PASSAGE PROVIDED Block Start
Mine iniquities are gone over mine head - He represents himself as one sinking in deep waters, or as one oppressed by a burden to which his strength was unequal.

Albert Barnes
Notes on the Whole Bible

For mine iniquities are gone over mine head - This is merely an enlargement of the idea suggested in the last verse - that his present sickness was to be traced to his sin, and that he was suffering the punishment for sin. The idea is here that his sins were very numerous and very aggravated. They had risen up around him, or had so accumulated that the mass rose, like waves of the sea, above his head. A somewhat similar idea - though the thought there refers rather to the number of sins than the degree of guilt - occurs in Psalm 40:12: “Mine iniquities … are more than the hairs of my head.”

As an heavy burden … - That is, they are so heavy that I cannot bear them, and my frame has sunk under them. This might mean either that the sense of sin was so great that he could not bear up under it, but had been crushed by it (compare Psalm 32:3-4); or that on account of sin, “as if” it were a heavy weight, he had been crushed by disease. The general idea is, that the real cause of his sickness was the fact that he was a great sinner, and that God was punishing him for it.
PASSAGE PROVIDED Block End
DATASET EXCERPTS Block Start
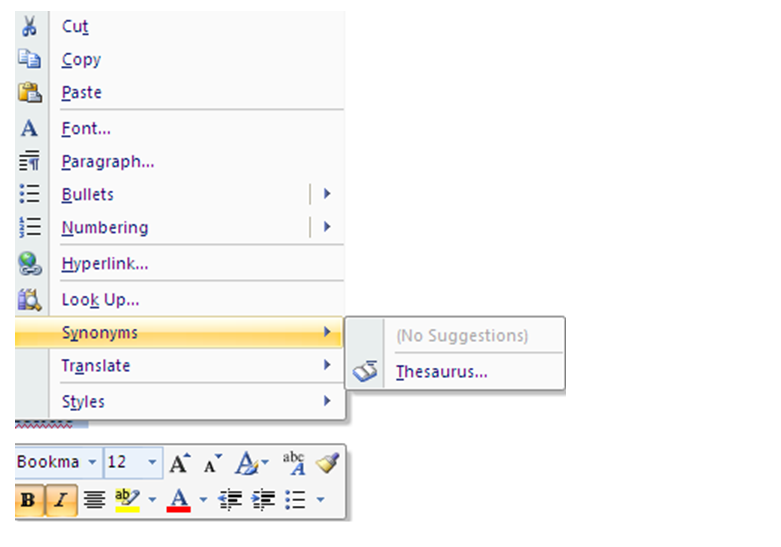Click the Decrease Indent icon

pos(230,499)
DATASET EXCERPTS Block End
DATASET EXCERPTS Block Start
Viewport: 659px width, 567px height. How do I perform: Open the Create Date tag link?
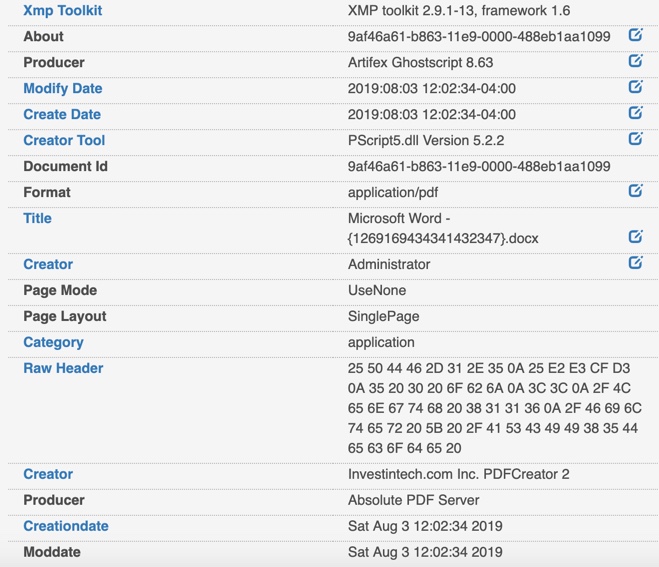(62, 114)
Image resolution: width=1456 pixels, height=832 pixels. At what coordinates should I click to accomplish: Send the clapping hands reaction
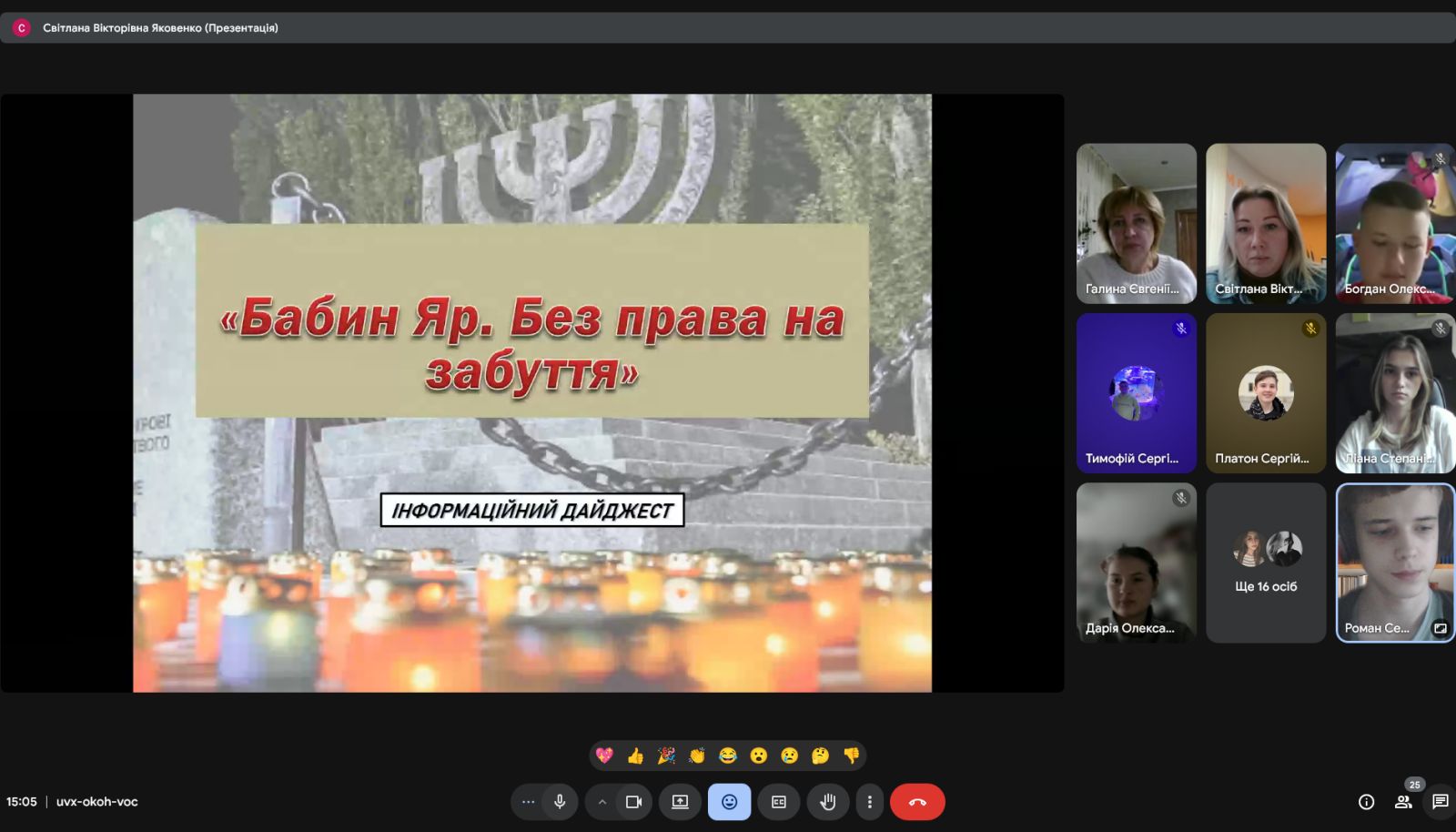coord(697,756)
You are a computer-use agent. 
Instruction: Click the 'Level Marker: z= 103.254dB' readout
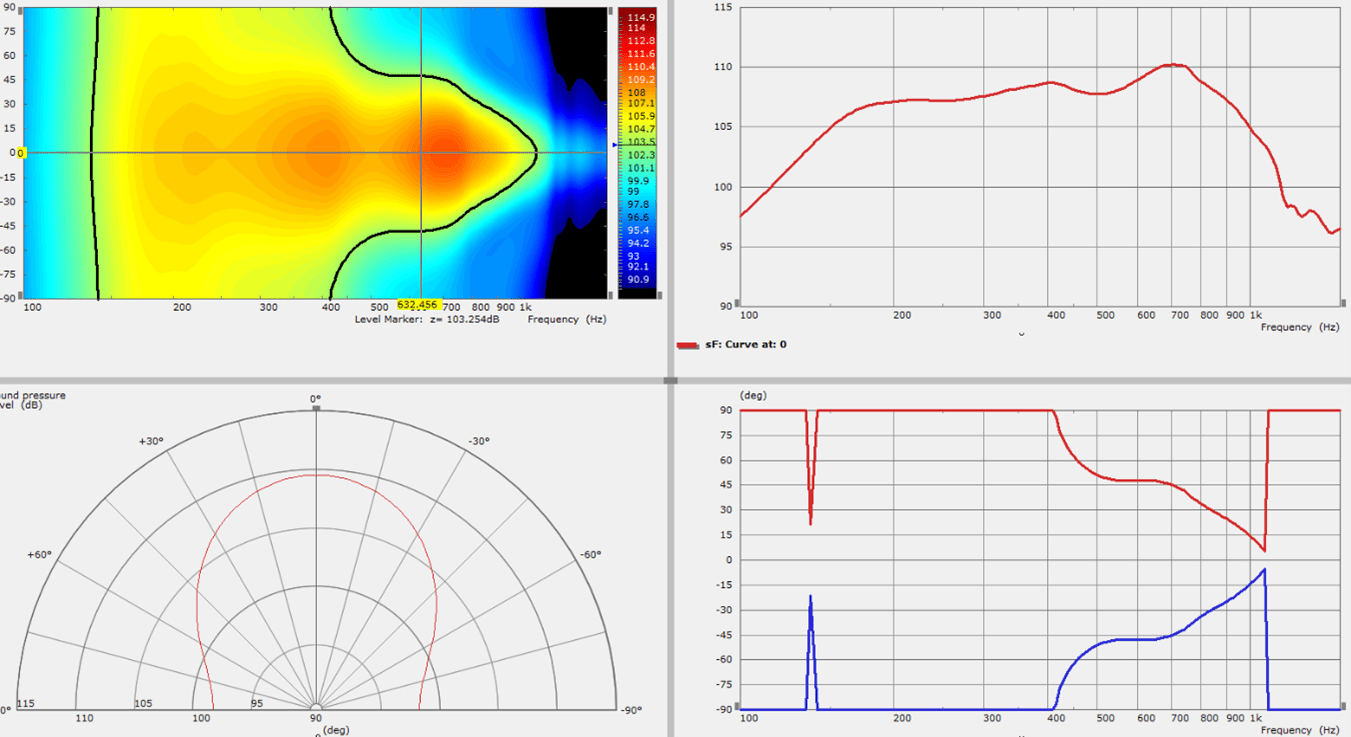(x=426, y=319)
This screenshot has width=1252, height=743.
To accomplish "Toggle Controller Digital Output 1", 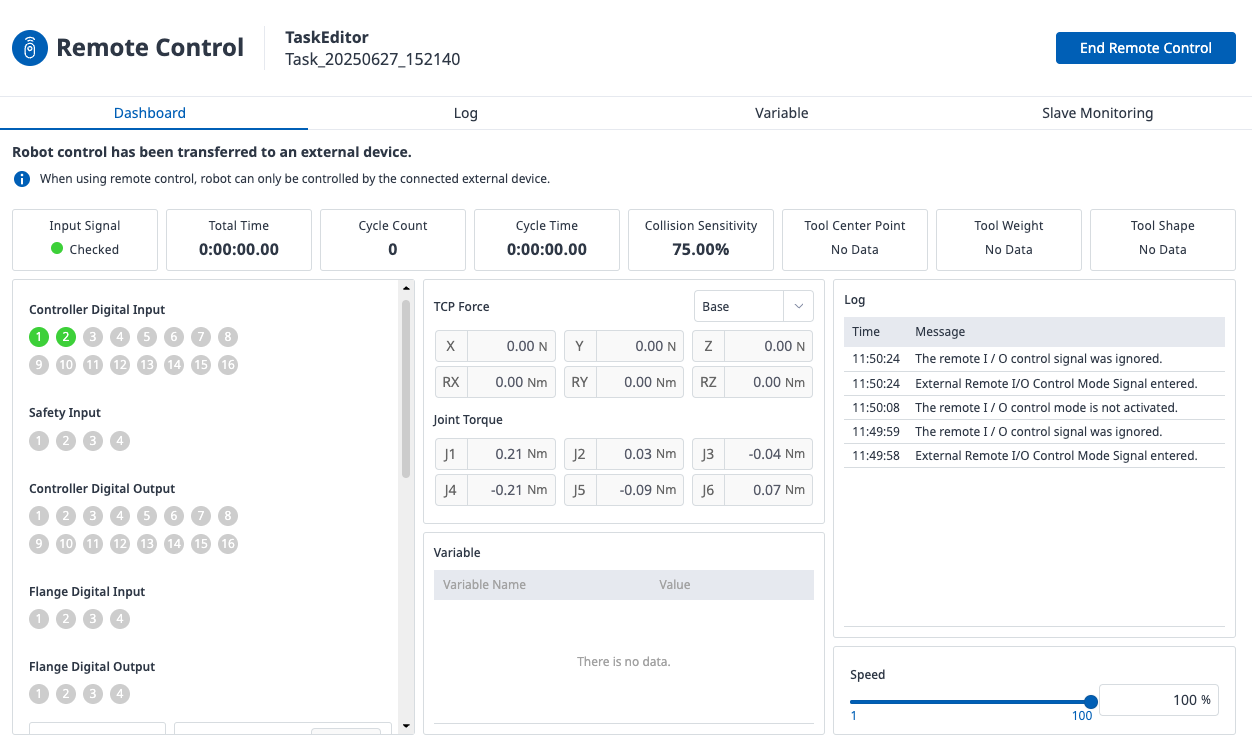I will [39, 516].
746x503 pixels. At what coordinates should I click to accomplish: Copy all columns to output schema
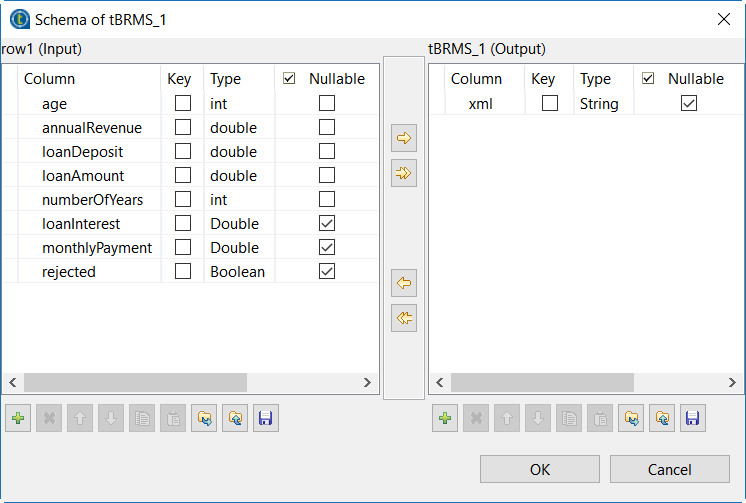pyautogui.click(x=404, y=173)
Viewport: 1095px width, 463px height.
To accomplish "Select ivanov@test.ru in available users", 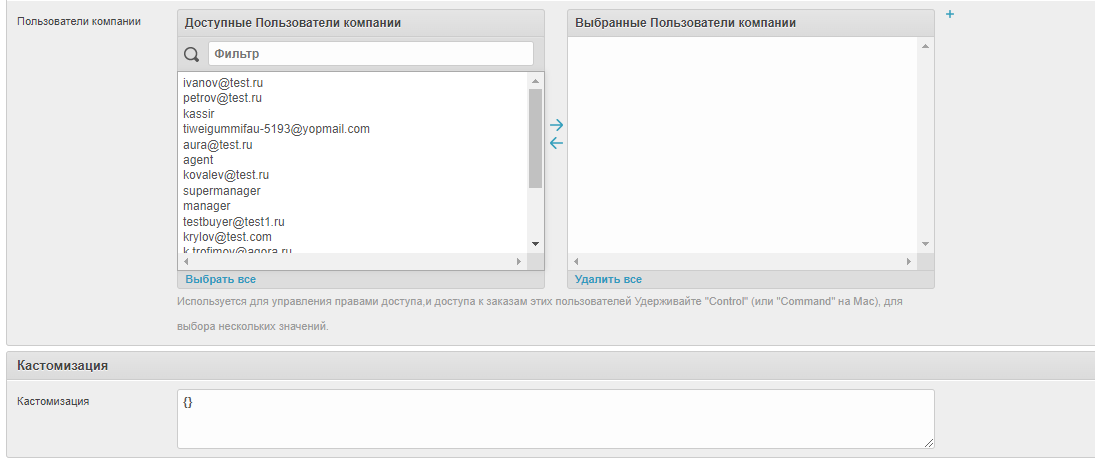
DATASET EXCERPTS Block End
ACTIONS TO TAKE:
A: Which psalm verse does the commentary on "Mine iniquities are gone over mine head" quote as expressing a somewhat similar idea?
B: List every phrase that the commentary on "Mine iniquities are gone over mine head" places before a dash at the start of a paragraph.
The lines have no connection to the passage.

RESPONSES:
A: Psalm 40:12, "Mine iniquities … are more than the hairs of my head."

B:
- Mine iniquities are gone over mine head
- For mine iniquities are gone over mine head
- As an heavy burden …